Exercise task. Convert everything from the line containing "The image size is (1362, 694)." down to the line containing "point(1640,33)", both included, into a Markdown table with the columns No. and Line. Number each line in order and omit blank lines.

>>>>

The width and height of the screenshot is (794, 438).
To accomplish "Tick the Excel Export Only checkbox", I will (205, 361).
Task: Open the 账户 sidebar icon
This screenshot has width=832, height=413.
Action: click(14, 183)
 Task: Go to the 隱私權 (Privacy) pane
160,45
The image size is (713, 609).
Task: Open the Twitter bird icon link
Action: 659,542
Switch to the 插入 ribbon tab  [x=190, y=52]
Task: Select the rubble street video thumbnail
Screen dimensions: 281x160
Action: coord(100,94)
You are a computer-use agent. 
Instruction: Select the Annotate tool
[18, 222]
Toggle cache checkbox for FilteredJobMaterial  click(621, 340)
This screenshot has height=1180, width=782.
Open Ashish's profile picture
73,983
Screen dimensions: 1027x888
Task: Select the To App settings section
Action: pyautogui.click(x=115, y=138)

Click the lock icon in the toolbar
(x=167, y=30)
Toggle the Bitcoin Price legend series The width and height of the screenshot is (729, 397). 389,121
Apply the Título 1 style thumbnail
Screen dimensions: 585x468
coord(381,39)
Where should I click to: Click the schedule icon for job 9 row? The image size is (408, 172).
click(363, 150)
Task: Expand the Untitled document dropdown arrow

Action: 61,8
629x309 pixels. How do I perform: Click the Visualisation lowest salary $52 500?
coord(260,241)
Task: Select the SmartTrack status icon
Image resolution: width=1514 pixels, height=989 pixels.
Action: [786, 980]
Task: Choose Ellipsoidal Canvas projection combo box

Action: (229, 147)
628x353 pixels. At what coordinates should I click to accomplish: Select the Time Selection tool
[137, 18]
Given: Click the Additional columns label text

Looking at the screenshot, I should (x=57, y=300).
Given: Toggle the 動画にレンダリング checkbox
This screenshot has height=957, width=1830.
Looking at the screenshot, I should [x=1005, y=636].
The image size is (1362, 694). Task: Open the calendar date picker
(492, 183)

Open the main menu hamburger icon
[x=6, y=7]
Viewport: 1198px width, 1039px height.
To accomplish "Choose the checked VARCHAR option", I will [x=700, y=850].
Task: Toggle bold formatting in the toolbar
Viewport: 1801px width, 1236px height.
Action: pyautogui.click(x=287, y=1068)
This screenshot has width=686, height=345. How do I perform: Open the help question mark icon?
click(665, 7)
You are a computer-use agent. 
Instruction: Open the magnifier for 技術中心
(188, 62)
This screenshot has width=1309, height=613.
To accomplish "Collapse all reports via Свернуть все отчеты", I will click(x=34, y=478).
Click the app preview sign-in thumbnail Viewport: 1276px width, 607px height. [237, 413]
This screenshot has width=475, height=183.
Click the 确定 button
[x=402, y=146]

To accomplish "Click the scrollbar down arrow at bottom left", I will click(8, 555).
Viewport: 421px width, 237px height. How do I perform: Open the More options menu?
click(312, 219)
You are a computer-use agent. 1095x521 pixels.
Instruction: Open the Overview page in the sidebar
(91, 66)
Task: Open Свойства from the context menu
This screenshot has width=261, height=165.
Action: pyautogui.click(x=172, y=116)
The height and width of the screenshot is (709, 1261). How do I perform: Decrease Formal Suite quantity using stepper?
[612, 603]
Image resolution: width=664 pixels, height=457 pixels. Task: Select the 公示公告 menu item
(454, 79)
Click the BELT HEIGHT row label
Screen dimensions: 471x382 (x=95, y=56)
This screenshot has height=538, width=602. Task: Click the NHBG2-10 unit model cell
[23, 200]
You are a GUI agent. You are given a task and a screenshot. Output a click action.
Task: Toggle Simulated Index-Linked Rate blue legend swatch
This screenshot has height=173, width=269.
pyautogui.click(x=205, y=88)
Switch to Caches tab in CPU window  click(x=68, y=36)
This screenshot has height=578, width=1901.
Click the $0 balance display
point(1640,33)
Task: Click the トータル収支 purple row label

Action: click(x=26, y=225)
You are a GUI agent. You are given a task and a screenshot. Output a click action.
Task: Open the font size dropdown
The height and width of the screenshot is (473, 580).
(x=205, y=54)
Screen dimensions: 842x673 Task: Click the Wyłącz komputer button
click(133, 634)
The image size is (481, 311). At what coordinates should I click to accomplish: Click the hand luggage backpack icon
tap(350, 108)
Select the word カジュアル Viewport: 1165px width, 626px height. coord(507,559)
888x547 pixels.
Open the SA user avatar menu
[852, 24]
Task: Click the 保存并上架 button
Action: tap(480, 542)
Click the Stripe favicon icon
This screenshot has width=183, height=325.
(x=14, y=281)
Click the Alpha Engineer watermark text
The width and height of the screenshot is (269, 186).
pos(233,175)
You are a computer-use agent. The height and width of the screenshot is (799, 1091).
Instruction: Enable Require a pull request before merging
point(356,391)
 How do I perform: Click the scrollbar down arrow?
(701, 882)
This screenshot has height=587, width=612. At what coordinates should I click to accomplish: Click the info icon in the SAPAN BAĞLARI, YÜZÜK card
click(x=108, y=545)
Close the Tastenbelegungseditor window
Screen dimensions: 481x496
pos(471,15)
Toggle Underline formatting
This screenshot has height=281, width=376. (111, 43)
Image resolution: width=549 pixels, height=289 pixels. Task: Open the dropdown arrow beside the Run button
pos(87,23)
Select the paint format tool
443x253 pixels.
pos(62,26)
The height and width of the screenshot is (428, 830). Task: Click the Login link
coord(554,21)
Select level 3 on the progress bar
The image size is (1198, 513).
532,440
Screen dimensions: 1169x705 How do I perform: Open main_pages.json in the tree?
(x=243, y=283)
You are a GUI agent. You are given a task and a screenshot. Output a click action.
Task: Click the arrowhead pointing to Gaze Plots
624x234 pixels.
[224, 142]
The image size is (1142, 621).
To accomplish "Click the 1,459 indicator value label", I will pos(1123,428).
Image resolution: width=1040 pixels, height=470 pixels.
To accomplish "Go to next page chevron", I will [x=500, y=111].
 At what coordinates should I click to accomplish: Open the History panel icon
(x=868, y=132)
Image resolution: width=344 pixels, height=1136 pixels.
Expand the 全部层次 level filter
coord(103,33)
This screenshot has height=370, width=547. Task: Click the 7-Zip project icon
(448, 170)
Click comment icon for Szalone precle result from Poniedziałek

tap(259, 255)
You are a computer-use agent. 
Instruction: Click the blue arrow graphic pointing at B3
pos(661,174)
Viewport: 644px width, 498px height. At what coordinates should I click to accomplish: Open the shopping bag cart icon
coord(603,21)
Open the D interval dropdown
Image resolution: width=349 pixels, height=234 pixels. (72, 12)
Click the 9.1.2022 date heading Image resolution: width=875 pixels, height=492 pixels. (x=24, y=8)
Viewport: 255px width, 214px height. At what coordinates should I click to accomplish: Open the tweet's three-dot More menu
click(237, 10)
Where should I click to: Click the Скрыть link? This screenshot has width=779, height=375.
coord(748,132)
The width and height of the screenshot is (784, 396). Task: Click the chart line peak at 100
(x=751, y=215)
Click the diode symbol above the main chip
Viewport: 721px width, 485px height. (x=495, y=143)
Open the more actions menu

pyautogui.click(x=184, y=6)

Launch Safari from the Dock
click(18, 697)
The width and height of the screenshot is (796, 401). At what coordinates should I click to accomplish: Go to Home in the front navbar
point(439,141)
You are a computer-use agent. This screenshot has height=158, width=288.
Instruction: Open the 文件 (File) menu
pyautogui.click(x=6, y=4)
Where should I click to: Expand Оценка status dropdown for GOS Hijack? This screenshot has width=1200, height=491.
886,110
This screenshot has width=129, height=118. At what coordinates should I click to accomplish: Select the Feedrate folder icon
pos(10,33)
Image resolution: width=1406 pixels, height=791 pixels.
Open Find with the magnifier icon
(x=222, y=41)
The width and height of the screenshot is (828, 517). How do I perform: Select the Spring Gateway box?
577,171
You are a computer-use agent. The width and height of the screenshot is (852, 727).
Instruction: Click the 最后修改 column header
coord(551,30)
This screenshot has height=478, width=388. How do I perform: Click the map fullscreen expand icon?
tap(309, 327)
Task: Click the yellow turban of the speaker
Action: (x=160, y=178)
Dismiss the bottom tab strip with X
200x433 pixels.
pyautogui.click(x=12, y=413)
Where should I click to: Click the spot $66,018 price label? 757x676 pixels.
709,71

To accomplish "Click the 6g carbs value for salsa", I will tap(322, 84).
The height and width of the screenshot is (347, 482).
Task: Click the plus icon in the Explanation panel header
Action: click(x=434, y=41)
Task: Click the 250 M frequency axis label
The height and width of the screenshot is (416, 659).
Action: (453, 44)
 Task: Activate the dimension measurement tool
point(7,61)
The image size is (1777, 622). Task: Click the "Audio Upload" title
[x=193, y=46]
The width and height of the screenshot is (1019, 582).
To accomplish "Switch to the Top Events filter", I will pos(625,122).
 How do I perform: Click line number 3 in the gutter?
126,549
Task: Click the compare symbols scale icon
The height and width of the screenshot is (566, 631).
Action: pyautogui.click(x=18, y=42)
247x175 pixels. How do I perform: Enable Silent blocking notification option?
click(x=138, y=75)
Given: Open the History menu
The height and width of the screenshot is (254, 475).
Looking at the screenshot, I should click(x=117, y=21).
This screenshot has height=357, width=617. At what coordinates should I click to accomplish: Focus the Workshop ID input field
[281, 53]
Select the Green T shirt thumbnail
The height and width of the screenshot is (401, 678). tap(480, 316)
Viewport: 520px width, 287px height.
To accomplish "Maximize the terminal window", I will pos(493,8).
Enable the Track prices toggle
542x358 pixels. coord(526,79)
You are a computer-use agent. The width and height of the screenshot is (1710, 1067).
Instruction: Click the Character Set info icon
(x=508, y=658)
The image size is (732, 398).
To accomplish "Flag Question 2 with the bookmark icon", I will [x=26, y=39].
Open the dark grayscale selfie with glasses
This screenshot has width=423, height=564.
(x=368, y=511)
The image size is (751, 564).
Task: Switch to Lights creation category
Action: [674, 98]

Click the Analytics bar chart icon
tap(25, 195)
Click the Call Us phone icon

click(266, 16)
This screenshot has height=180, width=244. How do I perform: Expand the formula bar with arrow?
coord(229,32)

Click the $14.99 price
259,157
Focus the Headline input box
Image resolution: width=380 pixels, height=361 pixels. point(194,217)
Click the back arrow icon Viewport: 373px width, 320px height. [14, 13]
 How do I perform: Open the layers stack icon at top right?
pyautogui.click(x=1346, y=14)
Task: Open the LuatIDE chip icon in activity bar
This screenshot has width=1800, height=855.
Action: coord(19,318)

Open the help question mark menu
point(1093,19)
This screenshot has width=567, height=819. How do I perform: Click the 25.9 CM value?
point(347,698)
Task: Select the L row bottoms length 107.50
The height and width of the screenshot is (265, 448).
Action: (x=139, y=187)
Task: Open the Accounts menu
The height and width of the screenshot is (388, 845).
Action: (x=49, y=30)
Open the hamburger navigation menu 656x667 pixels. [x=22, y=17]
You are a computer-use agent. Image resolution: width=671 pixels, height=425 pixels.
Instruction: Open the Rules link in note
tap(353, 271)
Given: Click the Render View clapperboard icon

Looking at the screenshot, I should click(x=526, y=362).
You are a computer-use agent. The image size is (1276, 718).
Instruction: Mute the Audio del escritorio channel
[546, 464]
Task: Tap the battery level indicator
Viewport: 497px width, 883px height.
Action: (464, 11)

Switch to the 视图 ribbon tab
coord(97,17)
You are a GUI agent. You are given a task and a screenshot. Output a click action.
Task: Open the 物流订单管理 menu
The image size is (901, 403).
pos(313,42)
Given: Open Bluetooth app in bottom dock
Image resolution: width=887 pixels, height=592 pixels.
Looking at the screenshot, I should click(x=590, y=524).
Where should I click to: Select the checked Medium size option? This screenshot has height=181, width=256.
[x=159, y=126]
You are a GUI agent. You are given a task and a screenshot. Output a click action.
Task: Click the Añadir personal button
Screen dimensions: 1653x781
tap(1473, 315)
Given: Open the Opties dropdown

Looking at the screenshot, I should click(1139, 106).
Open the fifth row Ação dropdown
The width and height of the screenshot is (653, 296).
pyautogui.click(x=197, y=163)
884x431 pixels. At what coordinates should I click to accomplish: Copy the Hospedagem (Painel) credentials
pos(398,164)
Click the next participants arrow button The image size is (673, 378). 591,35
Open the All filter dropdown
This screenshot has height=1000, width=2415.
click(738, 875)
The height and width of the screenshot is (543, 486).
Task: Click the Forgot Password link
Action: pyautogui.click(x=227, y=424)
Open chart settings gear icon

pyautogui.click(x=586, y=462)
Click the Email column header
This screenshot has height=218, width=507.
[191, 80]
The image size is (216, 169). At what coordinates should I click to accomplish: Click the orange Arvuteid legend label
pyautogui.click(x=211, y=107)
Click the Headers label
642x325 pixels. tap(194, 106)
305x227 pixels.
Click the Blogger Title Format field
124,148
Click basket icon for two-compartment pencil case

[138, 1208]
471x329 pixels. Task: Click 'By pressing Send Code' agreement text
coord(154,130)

<<<<

Output.
| No. | Line |
|---|---|
| 1 | The image size is (1362, 694). Task: Open the calendar date picker |
| 2 | (492, 183) |
| 3 | Open the main menu hamburger icon |
| 4 | [x=6, y=7] |
| 5 | Viewport: 1198px width, 1039px height. |
| 6 | To accomplish "Choose the checked VARCHAR option", I will [x=700, y=850]. |
| 7 | Task: Toggle bold formatting in the toolbar |
| 8 | Viewport: 1801px width, 1236px height. |
| 9 | Action: pyautogui.click(x=287, y=1068) |
| 10 | This screenshot has width=686, height=345. How do I perform: Open the help question mark icon? |
| 11 | click(665, 7) |
| 12 | You are a computer-use agent.  |
| 13 | Instruction: Open the magnifier for 技術中心 |
| 14 | (188, 62) |
| 15 | This screenshot has width=1309, height=613. |
| 16 | To accomplish "Collapse all reports via Свернуть все отчеты", I will click(x=34, y=478). |
| 17 | Click the app preview sign-in thumbnail Viewport: 1276px width, 607px height. [237, 413] |
| 18 | This screenshot has width=475, height=183. |
| 19 | Click the 确定 button |
| 20 | [x=402, y=146] |
| 21 | To accomplish "Click the scrollbar down arrow at bottom left", I will click(8, 555). |
| 22 | Viewport: 421px width, 237px height. How do I perform: Open the More options menu? |
| 23 | click(312, 219) |
| 24 | You are a computer-use agent. 1095x521 pixels. |
| 25 | Instruction: Open the Overview page in the sidebar |
| 26 | (91, 66) |
| 27 | Task: Open Свойства from the context menu |
| 28 | This screenshot has width=261, height=165. |
| 29 | Action: pyautogui.click(x=172, y=116) |
| 30 | The height and width of the screenshot is (709, 1261). How do I perform: Decrease Formal Suite quantity using stepper? |
| 31 | [612, 603] |
| 32 | Image resolution: width=664 pixels, height=457 pixels. Task: Select the 公示公告 menu item |
| 33 | (454, 79) |
| 34 | Click the BELT HEIGHT row label |
| 35 | Screen dimensions: 471x382 (x=95, y=56) |
| 36 | This screenshot has height=538, width=602. Task: Click the NHBG2-10 unit model cell |
| 37 | [23, 200] |
| 38 | You are a GUI agent. You are given a task and a screenshot. Output a click action. |
| 39 | Task: Toggle Simulated Index-Linked Rate blue legend swatch |
| 40 | This screenshot has height=173, width=269. |
| 41 | pyautogui.click(x=205, y=88) |
| 42 | Switch to Caches tab in CPU window  click(x=68, y=36) |
| 43 | This screenshot has height=578, width=1901. |
| 44 | Click the $0 balance display |
| 45 | point(1640,33) |